Excerpted data »
□ □ □
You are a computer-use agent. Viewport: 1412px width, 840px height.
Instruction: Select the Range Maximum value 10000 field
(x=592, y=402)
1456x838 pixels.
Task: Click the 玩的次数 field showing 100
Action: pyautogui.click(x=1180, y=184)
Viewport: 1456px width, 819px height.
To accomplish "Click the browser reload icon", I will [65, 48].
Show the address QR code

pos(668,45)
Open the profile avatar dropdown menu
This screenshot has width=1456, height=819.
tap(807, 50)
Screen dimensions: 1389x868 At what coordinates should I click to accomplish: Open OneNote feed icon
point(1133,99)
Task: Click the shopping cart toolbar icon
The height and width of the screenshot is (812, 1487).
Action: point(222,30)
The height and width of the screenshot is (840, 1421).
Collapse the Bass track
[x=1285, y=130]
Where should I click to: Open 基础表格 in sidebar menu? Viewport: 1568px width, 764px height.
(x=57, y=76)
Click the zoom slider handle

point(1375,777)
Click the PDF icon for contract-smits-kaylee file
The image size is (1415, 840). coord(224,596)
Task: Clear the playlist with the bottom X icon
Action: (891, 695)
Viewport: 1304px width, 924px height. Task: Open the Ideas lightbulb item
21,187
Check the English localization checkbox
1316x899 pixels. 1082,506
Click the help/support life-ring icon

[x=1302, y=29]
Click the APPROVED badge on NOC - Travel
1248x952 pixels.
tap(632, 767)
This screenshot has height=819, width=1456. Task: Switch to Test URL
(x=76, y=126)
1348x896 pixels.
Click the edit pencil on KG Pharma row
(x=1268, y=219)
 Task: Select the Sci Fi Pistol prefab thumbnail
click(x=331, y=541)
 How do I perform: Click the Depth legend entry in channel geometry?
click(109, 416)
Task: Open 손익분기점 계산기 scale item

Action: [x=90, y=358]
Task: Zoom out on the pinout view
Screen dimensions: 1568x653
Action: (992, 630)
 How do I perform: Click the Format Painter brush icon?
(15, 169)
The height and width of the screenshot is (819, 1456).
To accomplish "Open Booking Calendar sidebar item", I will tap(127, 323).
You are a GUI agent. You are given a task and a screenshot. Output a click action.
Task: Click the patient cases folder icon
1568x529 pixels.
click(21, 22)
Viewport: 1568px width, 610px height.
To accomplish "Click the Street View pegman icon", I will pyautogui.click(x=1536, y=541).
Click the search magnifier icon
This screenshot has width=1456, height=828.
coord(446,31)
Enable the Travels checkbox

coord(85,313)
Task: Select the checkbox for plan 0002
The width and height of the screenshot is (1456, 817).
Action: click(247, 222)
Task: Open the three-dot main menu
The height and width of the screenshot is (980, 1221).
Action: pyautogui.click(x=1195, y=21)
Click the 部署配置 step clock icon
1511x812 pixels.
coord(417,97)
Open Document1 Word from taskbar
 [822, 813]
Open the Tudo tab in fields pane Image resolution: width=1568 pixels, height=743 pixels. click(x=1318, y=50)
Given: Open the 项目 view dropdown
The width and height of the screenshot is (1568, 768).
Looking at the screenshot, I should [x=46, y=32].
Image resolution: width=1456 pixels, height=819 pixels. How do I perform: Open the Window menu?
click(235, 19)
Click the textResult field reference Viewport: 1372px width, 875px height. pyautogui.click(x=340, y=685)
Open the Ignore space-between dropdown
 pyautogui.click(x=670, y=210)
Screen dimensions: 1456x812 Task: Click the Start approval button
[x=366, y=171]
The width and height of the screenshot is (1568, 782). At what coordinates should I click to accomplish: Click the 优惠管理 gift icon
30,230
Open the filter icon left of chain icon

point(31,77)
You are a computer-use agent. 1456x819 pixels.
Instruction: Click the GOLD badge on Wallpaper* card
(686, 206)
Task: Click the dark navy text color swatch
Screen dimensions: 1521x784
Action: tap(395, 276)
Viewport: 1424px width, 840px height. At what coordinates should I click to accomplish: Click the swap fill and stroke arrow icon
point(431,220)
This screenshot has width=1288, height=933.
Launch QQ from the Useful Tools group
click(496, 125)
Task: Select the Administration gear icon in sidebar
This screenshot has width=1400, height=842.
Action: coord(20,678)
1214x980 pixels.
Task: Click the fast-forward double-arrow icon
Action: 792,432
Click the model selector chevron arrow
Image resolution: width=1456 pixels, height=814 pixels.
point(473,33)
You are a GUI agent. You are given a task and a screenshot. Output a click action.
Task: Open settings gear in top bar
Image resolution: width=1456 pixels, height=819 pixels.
□ □ □
Required action » Nothing but the lines from the one with "Click the textResult" through the end of the data above should be repeated, each exactly as it stands.

Output below »
Click the textResult field reference Viewport: 1372px width, 875px height. pyautogui.click(x=340, y=685)
Open the Ignore space-between dropdown
 pyautogui.click(x=670, y=210)
Screen dimensions: 1456x812 Task: Click the Start approval button
[x=366, y=171]
The width and height of the screenshot is (1568, 782). At what coordinates should I click to accomplish: Click the 优惠管理 gift icon
30,230
Open the filter icon left of chain icon

point(31,77)
You are a computer-use agent. 1456x819 pixels.
Instruction: Click the GOLD badge on Wallpaper* card
(686, 206)
Task: Click the dark navy text color swatch
Screen dimensions: 1521x784
Action: tap(395, 276)
Viewport: 1424px width, 840px height. At what coordinates should I click to accomplish: Click the swap fill and stroke arrow icon
point(431,220)
This screenshot has width=1288, height=933.
Launch QQ from the Useful Tools group
click(496, 125)
Task: Select the Administration gear icon in sidebar
This screenshot has width=1400, height=842.
Action: coord(20,678)
1214x980 pixels.
Task: Click the fast-forward double-arrow icon
Action: 792,432
Click the model selector chevron arrow
Image resolution: width=1456 pixels, height=814 pixels.
point(473,33)
You are a GUI agent. You are given a task and a screenshot. Output a click action.
Task: Open settings gear in top bar
Image resolution: width=1456 pixels, height=819 pixels.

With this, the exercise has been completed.